SUPPLIED PASSAGE =>

┄┄┄┄┄┄┄┄┄┄┄┄┄┄┄┄┄┄┄┄

# Johnson City, TN - LH black male



## ebrannan (Aug 14, 2006)

http://www.petfinder.com/petnote/displaypet.cgi?petid=12576946









* Washington County/Johnson City Animal Control Ctr
* Johnson City, TN
* 423-926-8769

More About BLACKIE
Female dogs are 75.00. Male dogs are 65.00. This pays for their spay or neuter. If they are already spayed or neutered, they are only 20.00! For more information please contact the shelter with the pet's name, ID number and a description. We are open daily (including weekends) from noon to 5 pm.


----------



## eadavis (Nov 11, 2007)

Wow-he is beautiful.


----------



## Hatterasser (Oct 25, 2007)

Not sure what he is but WOWZA!! He is one gorgeous dog.


----------



## windwych (Mar 20, 2007)

┄┄┄┄┄┄┄┄┄┄┄┄┄┄┄┄┄┄┄┄

EXTRACTED ENTRIES =>
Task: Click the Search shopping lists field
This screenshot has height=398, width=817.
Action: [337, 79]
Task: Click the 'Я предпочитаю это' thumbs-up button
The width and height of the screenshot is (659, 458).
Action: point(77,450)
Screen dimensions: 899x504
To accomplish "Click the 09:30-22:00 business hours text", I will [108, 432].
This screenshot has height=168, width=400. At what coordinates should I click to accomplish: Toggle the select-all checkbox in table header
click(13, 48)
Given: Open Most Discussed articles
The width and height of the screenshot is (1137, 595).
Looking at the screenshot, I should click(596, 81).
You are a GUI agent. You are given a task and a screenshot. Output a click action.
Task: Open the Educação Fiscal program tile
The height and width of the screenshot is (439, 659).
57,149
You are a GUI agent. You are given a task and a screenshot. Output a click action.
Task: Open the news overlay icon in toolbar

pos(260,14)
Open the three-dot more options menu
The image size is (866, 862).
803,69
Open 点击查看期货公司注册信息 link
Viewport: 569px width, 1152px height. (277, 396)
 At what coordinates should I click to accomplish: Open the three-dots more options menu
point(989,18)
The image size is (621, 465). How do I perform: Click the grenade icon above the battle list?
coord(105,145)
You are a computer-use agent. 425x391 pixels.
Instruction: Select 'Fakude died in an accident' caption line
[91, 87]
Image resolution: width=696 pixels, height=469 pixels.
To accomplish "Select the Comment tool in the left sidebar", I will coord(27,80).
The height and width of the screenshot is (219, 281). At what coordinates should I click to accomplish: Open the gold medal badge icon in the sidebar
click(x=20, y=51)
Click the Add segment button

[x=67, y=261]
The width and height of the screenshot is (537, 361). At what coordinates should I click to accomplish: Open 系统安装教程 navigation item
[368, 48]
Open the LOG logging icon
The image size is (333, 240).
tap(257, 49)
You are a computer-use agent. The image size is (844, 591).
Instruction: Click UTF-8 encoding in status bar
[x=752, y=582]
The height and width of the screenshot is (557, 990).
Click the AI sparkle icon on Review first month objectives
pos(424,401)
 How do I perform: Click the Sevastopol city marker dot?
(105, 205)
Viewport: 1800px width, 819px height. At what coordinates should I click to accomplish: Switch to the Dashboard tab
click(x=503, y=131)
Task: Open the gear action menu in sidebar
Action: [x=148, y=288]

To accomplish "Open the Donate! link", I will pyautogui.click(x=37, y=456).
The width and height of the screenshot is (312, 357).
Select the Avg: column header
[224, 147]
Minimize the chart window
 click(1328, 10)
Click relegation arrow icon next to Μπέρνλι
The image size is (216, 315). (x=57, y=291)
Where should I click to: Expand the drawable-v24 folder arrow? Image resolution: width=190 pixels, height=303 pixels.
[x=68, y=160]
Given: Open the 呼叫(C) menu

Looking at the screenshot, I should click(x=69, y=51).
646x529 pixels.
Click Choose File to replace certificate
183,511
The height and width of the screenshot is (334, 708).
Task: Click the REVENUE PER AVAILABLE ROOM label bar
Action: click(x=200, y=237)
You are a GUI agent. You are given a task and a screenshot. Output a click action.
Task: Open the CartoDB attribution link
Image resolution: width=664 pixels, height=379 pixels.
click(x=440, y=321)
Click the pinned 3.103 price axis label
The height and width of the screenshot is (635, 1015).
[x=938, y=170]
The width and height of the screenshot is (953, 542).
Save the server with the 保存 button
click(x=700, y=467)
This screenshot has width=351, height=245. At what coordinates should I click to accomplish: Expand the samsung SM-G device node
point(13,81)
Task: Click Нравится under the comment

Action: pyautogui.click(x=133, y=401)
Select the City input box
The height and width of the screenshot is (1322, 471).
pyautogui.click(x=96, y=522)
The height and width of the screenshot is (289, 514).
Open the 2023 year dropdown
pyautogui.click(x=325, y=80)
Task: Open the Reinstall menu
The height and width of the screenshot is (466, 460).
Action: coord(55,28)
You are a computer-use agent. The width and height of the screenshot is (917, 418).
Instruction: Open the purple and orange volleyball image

┄┄┄┄┄┄┄┄┄┄┄┄┄┄┄┄┄┄┄┄

DIRECTIVES =>
(A) Reproduce the stretch of the adoption thread from "More About BLACKIE" through "noon to 5 pm.".
(B) Answer these from the adoption thread:
(i) During what hours is the shelter open?
(ii) What is the fee for a dog that is already spayed or neutered?
(iii) Which user wrote "Not sure what he is but WOWZA!!"?
(C) According to the adoption thread, what do the 75.00 and 65.00 fees for female and male dogs cover?

ANSWER SET =>
(A)
More About BLACKIE
Female dogs are 75.00. Male dogs are 65.00. This pays for their spay or neuter. If they are already spayed or neutered, they are only 20.00! For more information please contact the shelter with the pet's name, ID number and a description. We are open daily (including weekends) from noon to 5 pm.

(B)
(i) Daily, including weekends, from noon to 5 pm.
(ii) 20.00.
(iii) Hatterasser.

(C) Those fees pay for the dog's spay or neuter. A dog that is already spayed or neutered costs only 20.00.